You are viewing a plain text version of this content. The canonical link for it is here.
Posted to commits@mxnet.apache.org by GitBox <gi...@apache.org> on 2018/01/21 14:16:12 UTC
[GitHub] wkcn opened a new issue #9511: set_lr_mult() or set_wd_mult() is invalid if not setting param_idx2name for the optimizer
wkcn opened a new issue #9511: set_lr_mult() or set_wd_mult() is invalid if not setting param_idx2name for the optimizer
URL: https://github.com/apache/incubator-mxnet/issues/9511
## Description
Hi, all.
I found a problem that I have to set **param_idx2name** for the optimizer if I want to **set lr_mult or wd_mult**.

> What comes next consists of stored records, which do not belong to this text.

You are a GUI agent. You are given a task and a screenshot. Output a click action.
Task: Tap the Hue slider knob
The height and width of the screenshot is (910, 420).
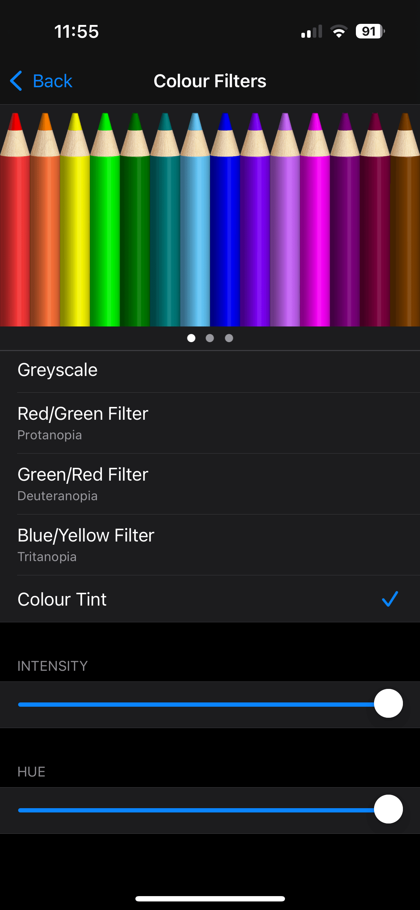[x=388, y=809]
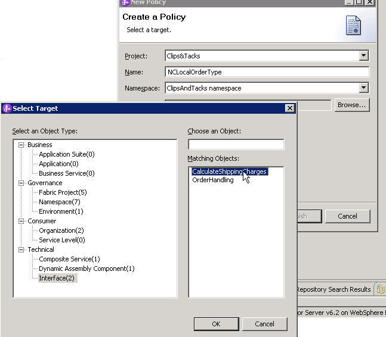The image size is (386, 337).
Task: Choose Dynamic Assembly Component(1) type
Action: pyautogui.click(x=87, y=269)
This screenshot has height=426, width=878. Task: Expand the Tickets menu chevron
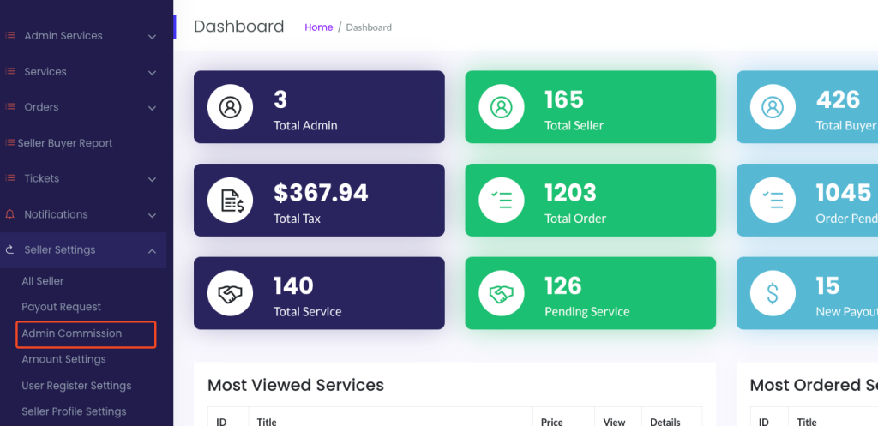click(x=152, y=180)
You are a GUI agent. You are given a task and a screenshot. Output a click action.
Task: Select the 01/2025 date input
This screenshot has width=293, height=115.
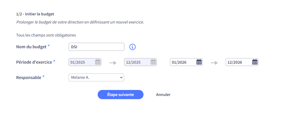pyautogui.click(x=85, y=62)
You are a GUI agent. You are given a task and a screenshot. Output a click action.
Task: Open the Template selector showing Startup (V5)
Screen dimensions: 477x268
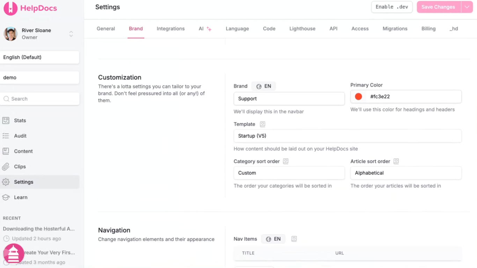click(347, 136)
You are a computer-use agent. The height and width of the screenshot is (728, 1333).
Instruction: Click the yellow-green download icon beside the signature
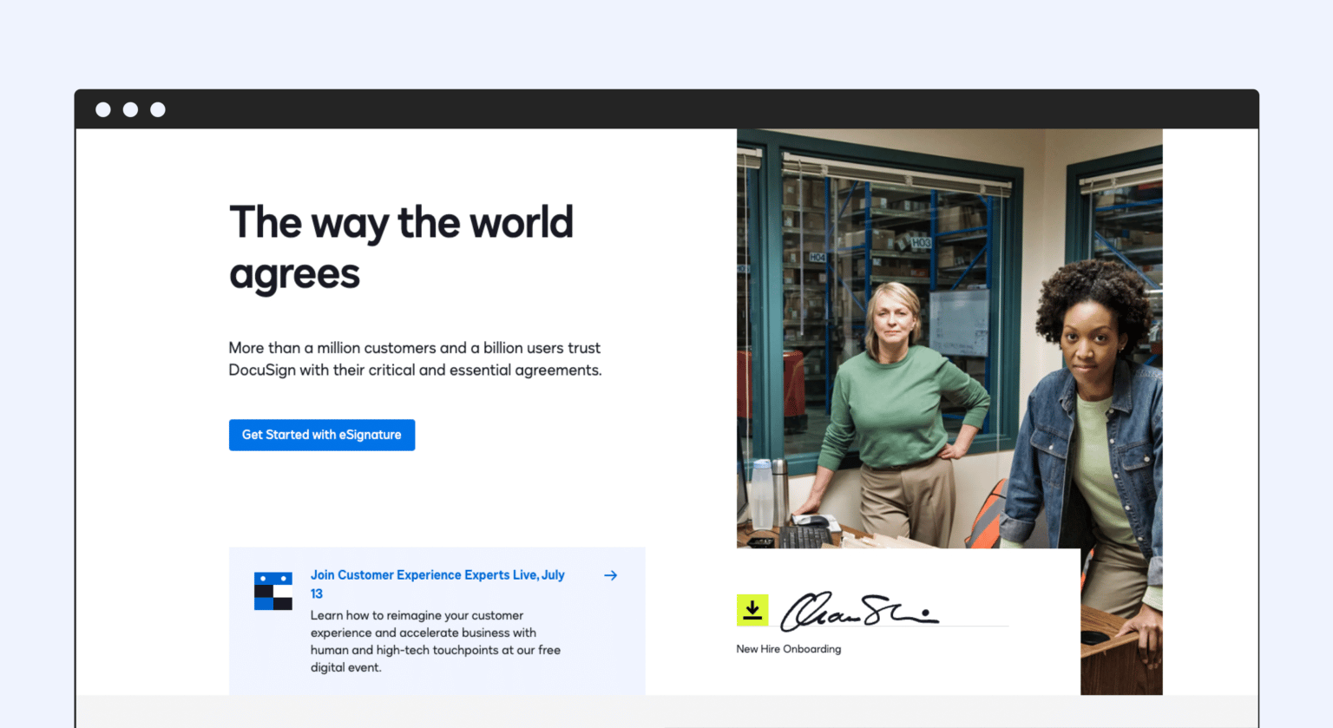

**If not setting param_idx2name, the set_lr_mult() and set_wd_mult() are both invalid, but there is no any prompt**.
However, **it's difficult to define param_idx2name because kvstore and multi-GPU**.
## Environment info (Required)
Operation System: Arch Linux 4.14.13
MXNet: [20fbda6](https://github.com/apache/incubator-mxnet/commit/20fbda6c9d15ba903fc6416baa7eecf79ab38f1b)
Python: 2.7.14/3.6.4
## Build info (Required if built from source)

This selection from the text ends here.